The 5D3/CD338 monoclonal antibody specifically binds to an epitope of ABCG2 (BCRP1), a multi-drug resistance protein that is a member of ATP binding cassette (ABC) transporters. It is highly expressed on primitive stem cells as identified by the "side-population" (SP) phenotype. This SP phenotype is based on the efflux of fluorescent dyes such as Rhodamine 123 and Hoechst 33342. The expression of ABCG2 appears to be highly conserved as it has been identified in various species. Studies show that highly purified murine stem cells express BCRP1 mRNA and this expression declines sharply as the stem cells express CD34. The highest levels of BCRP1 mRNA expression have been seen in KDR+ human stem cells. ABCG2/BCRP1 was clustered as CD338 in the HLDA8 workshop.

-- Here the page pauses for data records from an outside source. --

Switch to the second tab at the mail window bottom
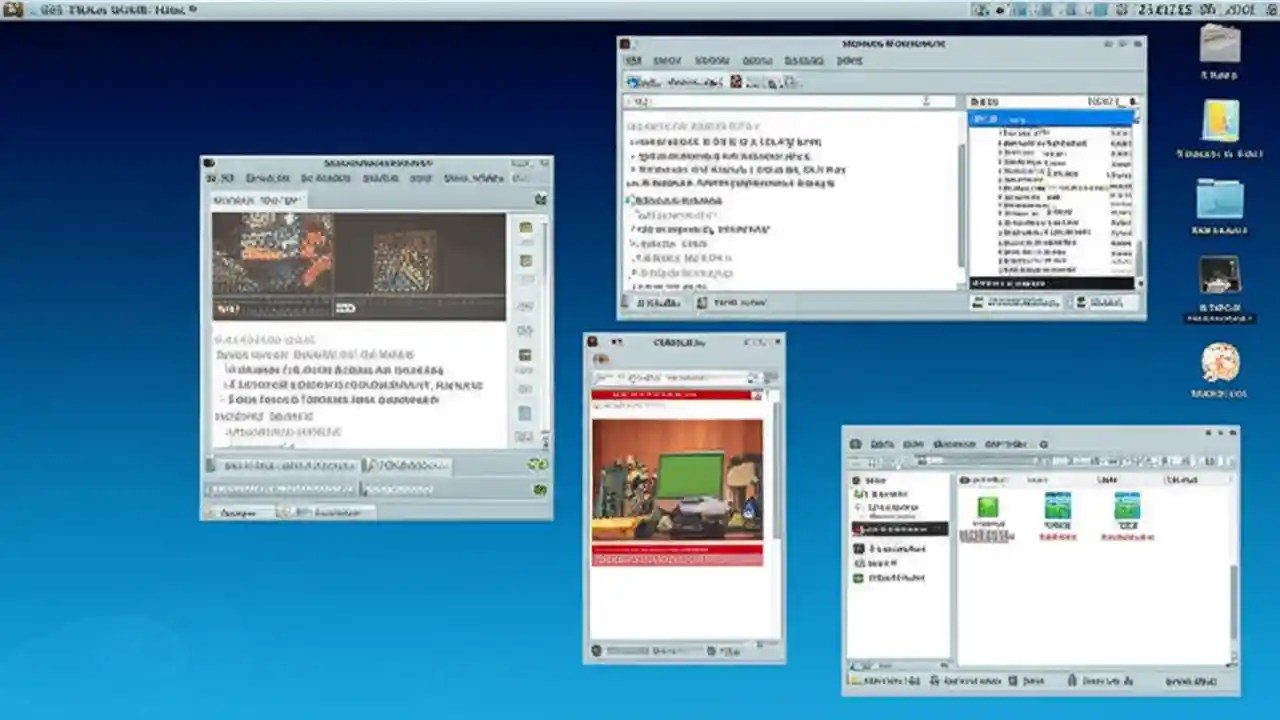The height and width of the screenshot is (720, 1280). point(728,302)
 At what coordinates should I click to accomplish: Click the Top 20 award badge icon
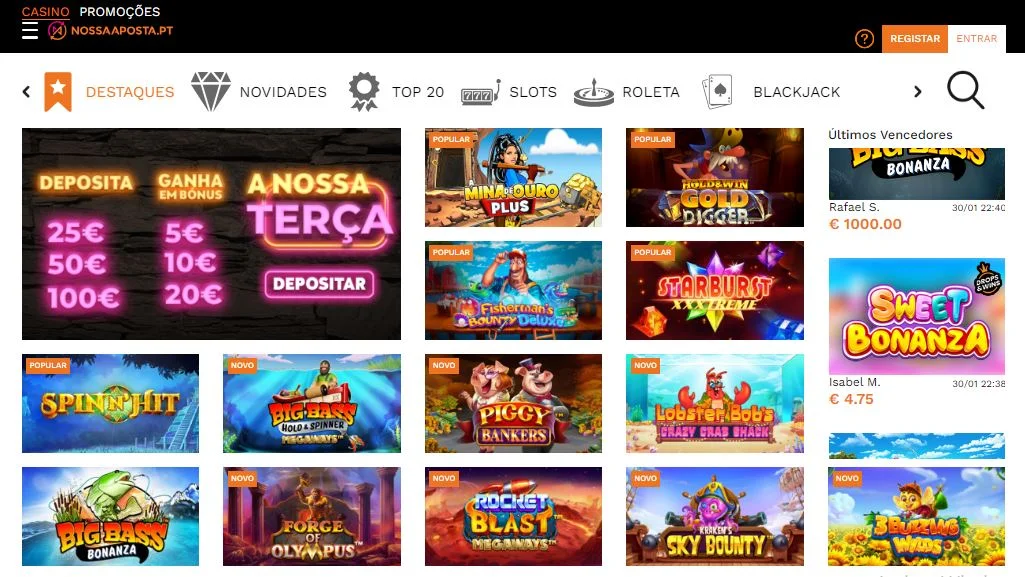[364, 91]
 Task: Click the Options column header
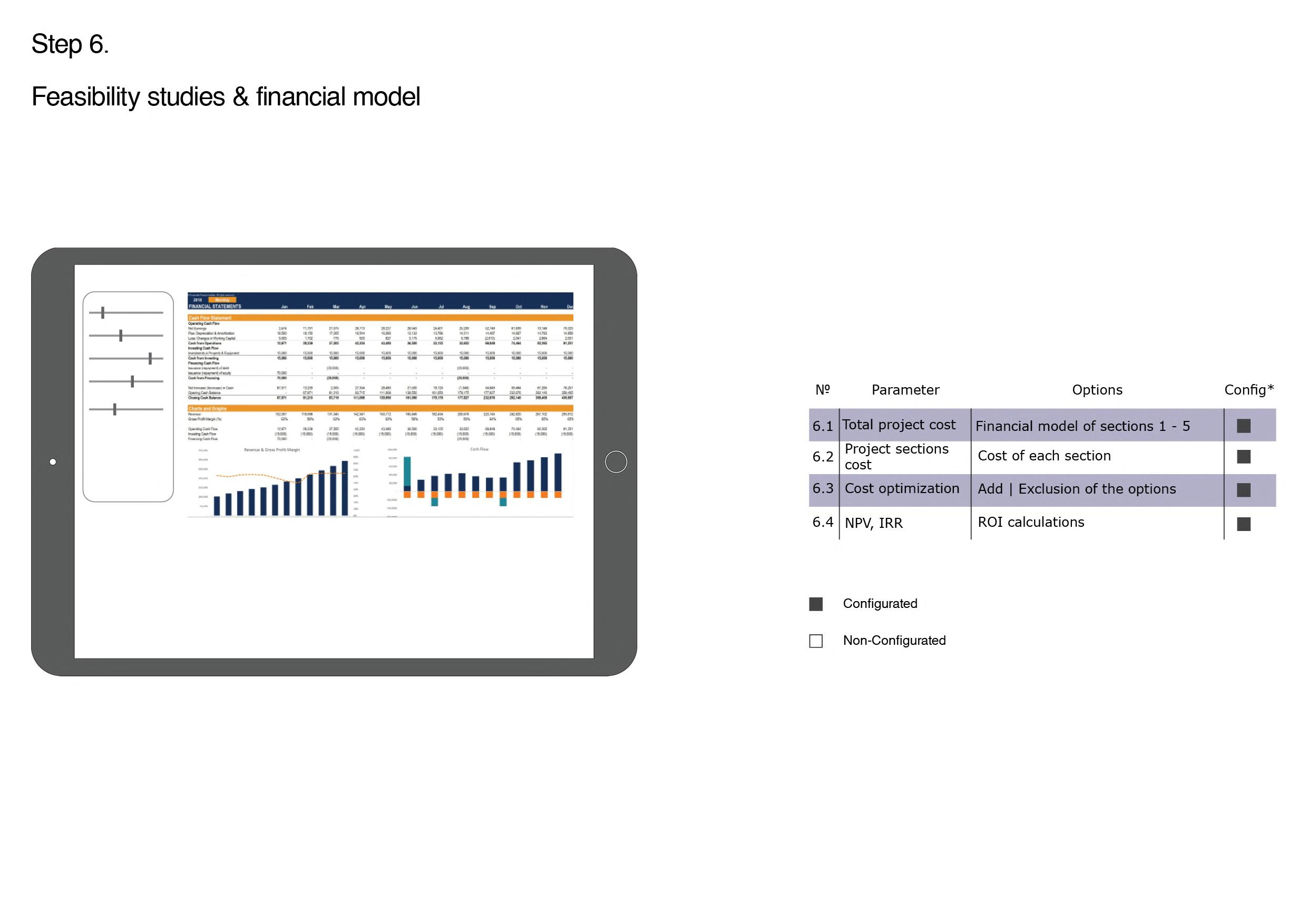point(1097,390)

The antibody was conjugated to BD Horizon™ BUV661 which is part of the BD Horizon Brilliant™ Ultraviolet family of dyes. This dye is a tandem fluorochrome of BD Horizon BUV395 with an Ex Max of 348-nm and an acceptor dye with an Em Max at 661-nm. BD Horizon Brilliant BUV661 can be excited by the ultraviolet laser (355 nm) and detected with a 670/25 filter and a 630 nm LP. Due to cross laser excitation of this dye, there may be significant spillover into channels detecting APC-like emissions (eg, 670/25-nm filter).

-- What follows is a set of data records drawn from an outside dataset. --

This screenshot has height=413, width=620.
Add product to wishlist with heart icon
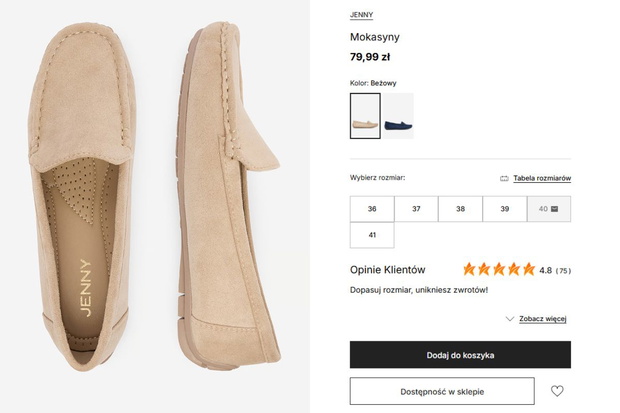point(557,391)
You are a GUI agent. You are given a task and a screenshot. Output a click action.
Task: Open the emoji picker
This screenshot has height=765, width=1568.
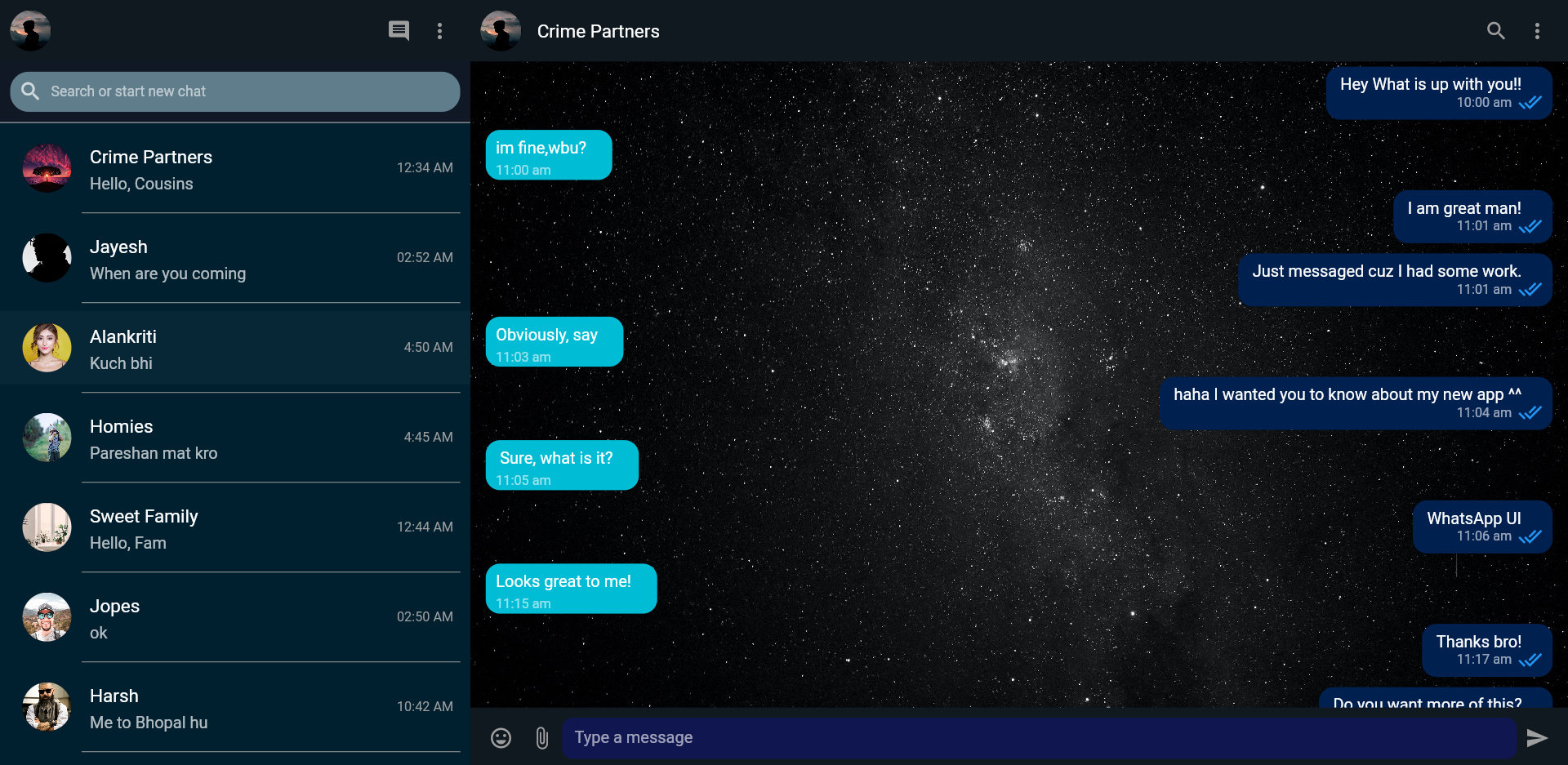[501, 737]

Due to spectral differences between labeled cells and beads, using BD™ CompBeads can result in incorrect spillover values when used with BD Horizon BUV661 reagents. Therefore, the use of BD CompBeads or BD CompBeads Plus to determine spillover values for these reagents is not recommended. Different BUV661 reagents (eg, CD4 vs. CD45) can have slightly different fluorescence spillover therefore, it may also be necessary to use clone-specific compensation controls when using these reagents.